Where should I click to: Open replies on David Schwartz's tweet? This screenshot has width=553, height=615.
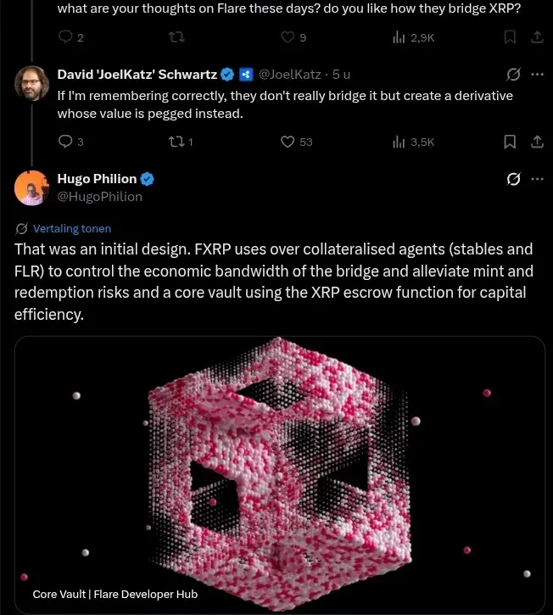(x=71, y=142)
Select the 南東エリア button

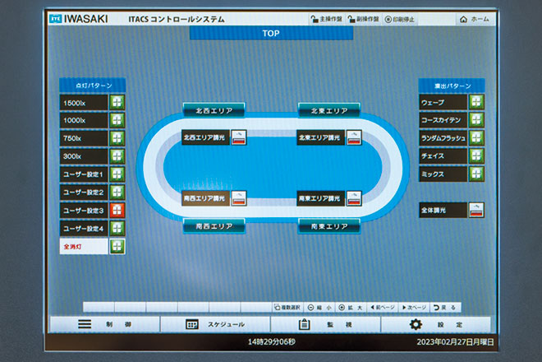point(328,226)
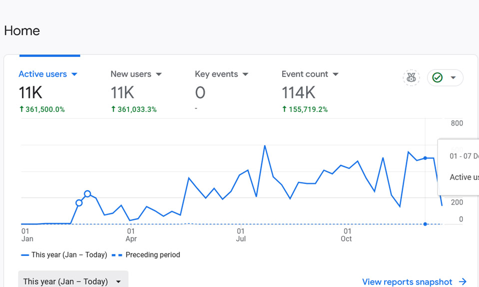
Task: Change the This year date range selector
Action: pyautogui.click(x=73, y=281)
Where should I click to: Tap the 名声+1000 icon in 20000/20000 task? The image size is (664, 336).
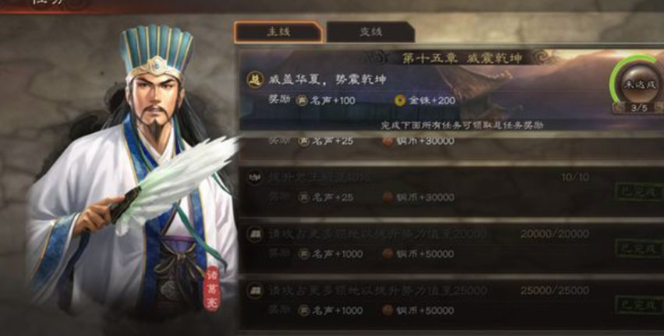coord(304,254)
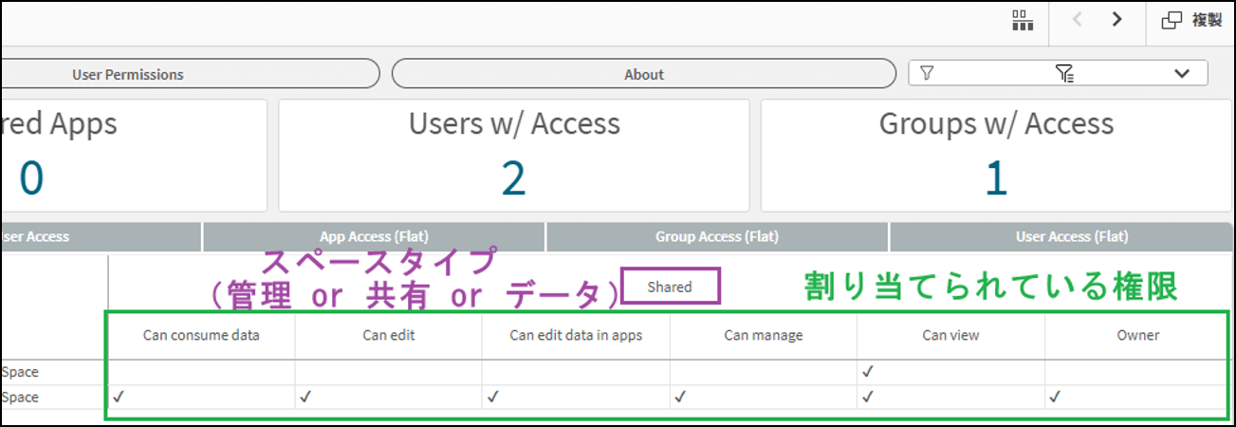Image resolution: width=1236 pixels, height=427 pixels.
Task: Open the About sheet button
Action: pos(643,74)
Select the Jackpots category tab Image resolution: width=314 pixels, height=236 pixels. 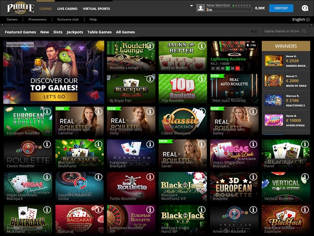tap(75, 32)
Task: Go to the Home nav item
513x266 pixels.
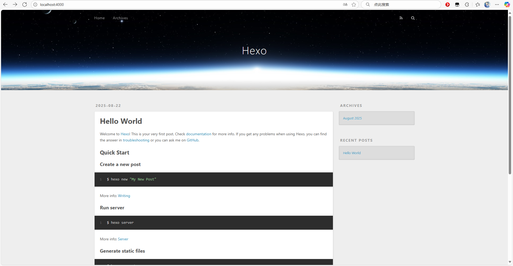Action: tap(99, 18)
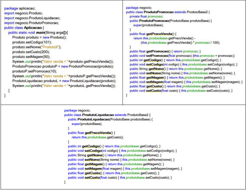Click the ProdutoLiquidacao class name in its declaration
This screenshot has height=190, width=246.
pyautogui.click(x=98, y=114)
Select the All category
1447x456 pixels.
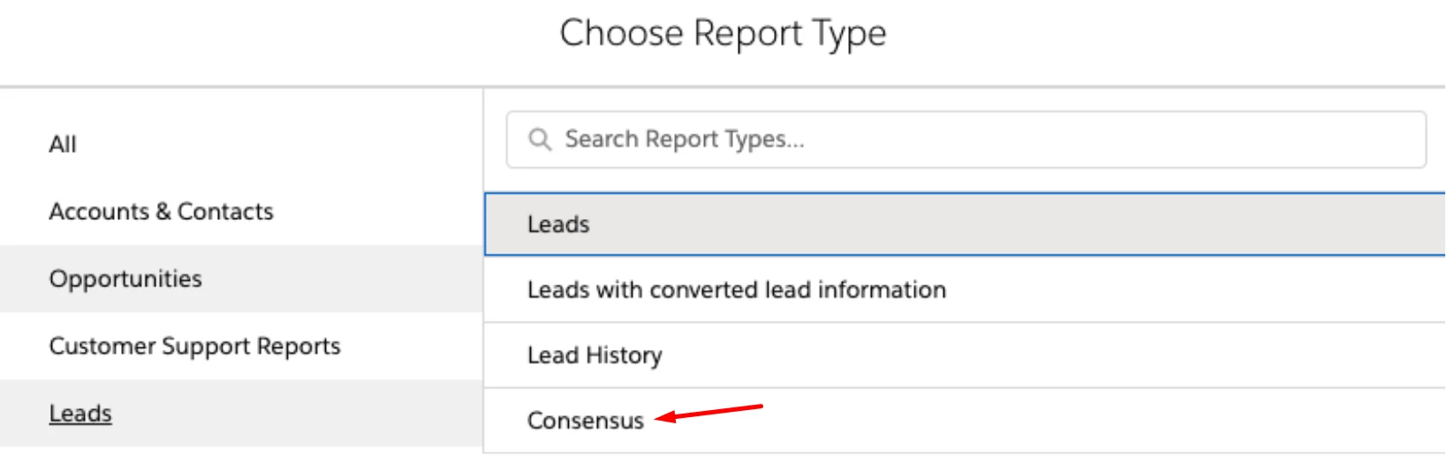pos(63,144)
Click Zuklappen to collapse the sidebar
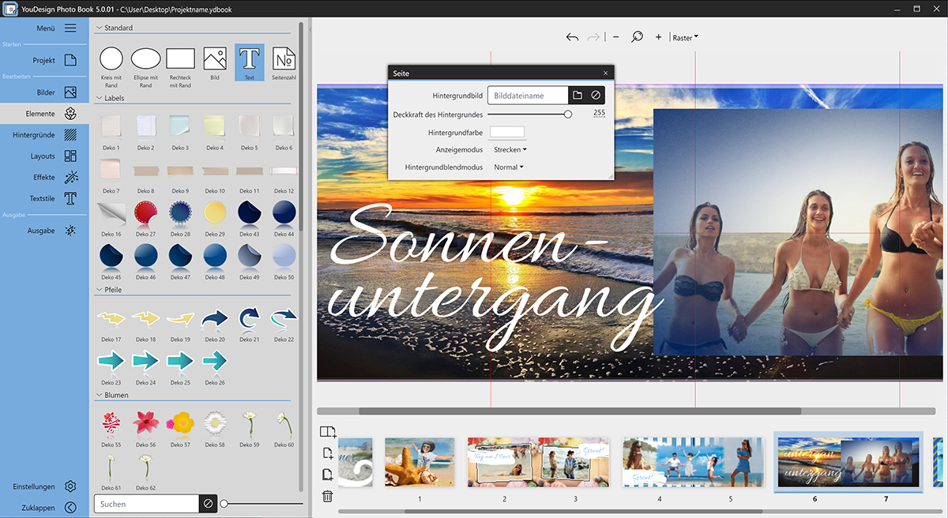Viewport: 948px width, 518px height. [x=44, y=508]
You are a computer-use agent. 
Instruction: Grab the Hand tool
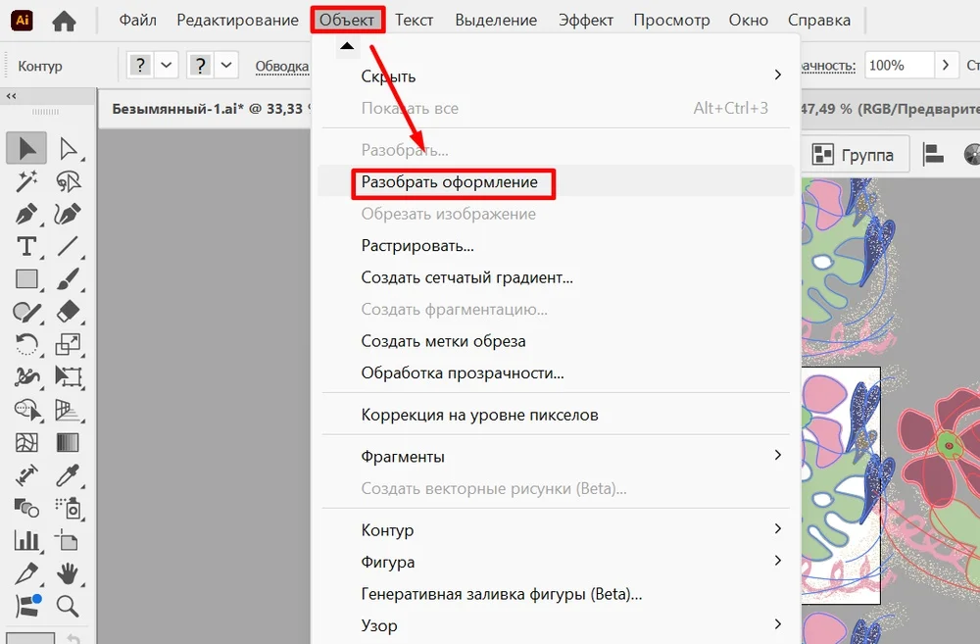click(x=67, y=573)
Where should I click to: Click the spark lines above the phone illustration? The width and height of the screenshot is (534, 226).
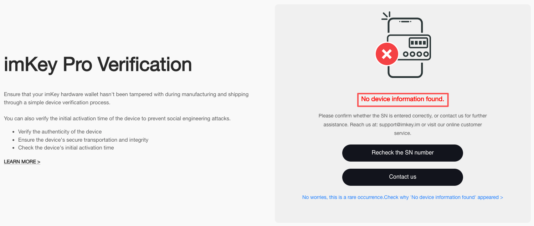[386, 15]
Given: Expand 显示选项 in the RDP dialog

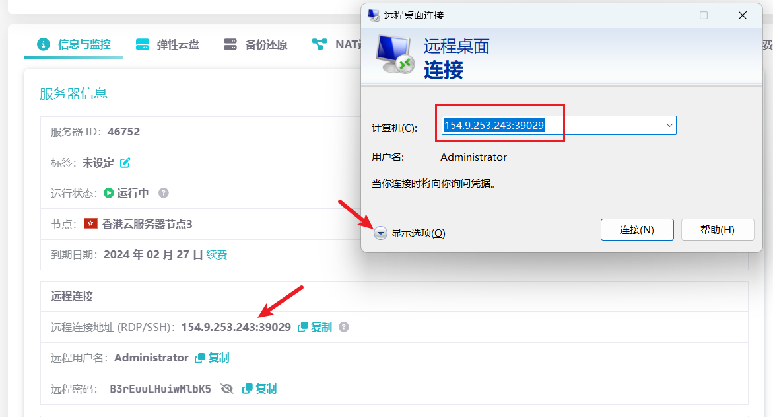Looking at the screenshot, I should click(418, 233).
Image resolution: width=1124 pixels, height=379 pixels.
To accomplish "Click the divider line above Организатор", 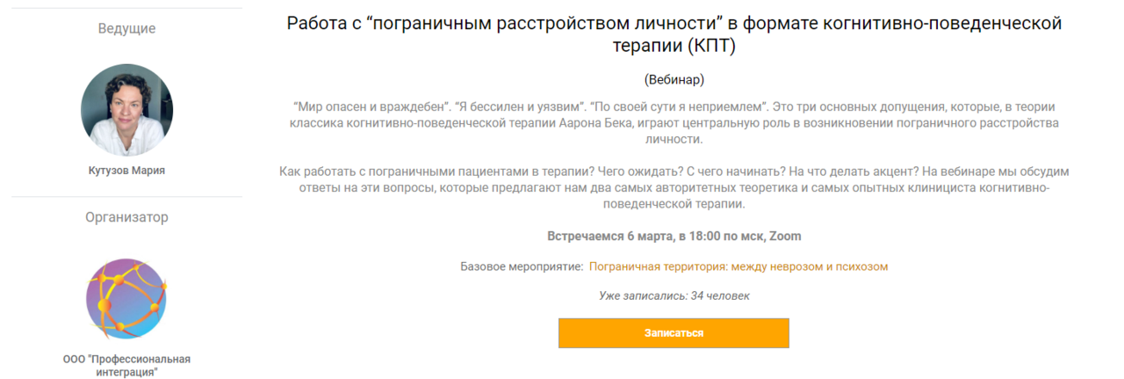I will pos(126,196).

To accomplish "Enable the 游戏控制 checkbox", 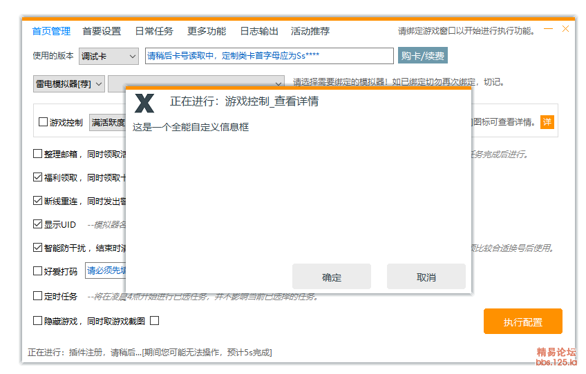I will (43, 123).
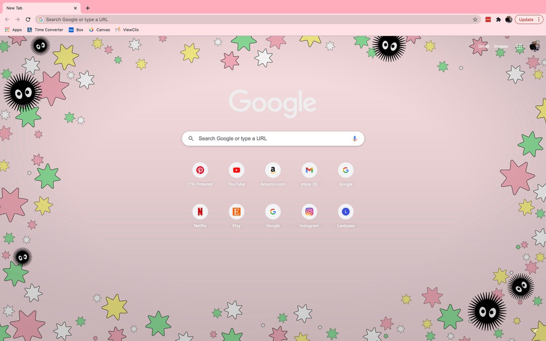546x341 pixels.
Task: Open the Apps bookmarks menu
Action: point(17,29)
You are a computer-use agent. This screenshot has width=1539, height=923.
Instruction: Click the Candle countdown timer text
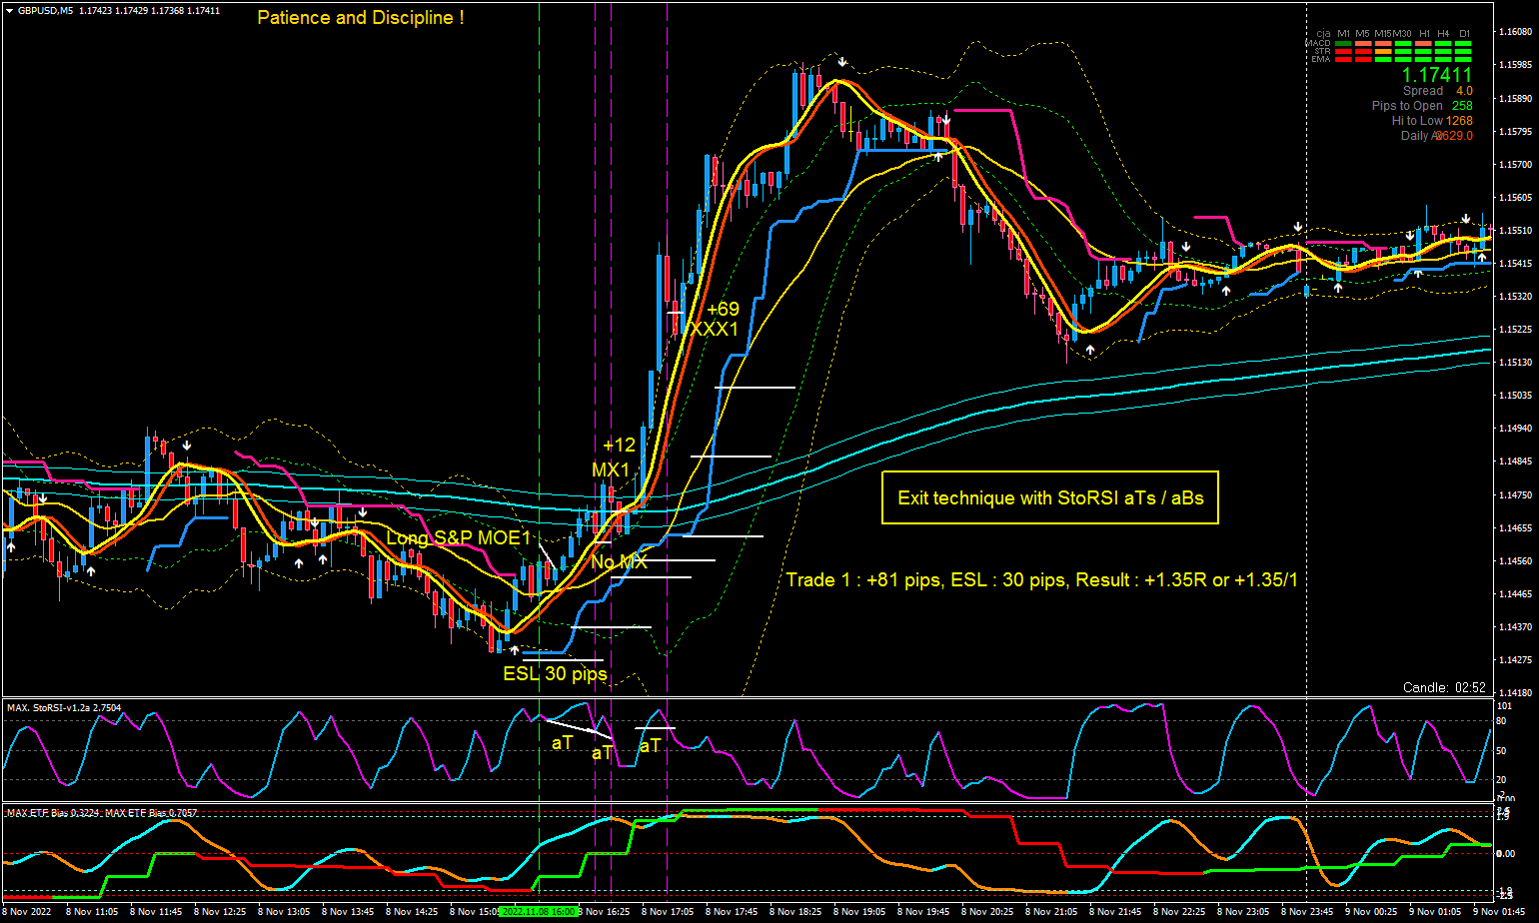point(1443,687)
***
• Brief
Among the lines of the data above, find those with the word "computer" and show them.

• Output of the exercise
You are a computer-use agent. 
You are a computer-use agent. This screenshot has width=1539, height=923.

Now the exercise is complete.